__Data to use__:

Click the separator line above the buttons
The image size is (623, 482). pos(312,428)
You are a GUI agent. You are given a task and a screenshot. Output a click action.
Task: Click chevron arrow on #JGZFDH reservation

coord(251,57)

__Task goal__:
Copy out the items word for word, starting at the line containing "You are a GUI" and running through the end of the items.

__Solution__:
You are a GUI agent. You are given a task and a screenshot. Output a click action.
Task: Click chevron arrow on #JGZFDH reservation

coord(251,57)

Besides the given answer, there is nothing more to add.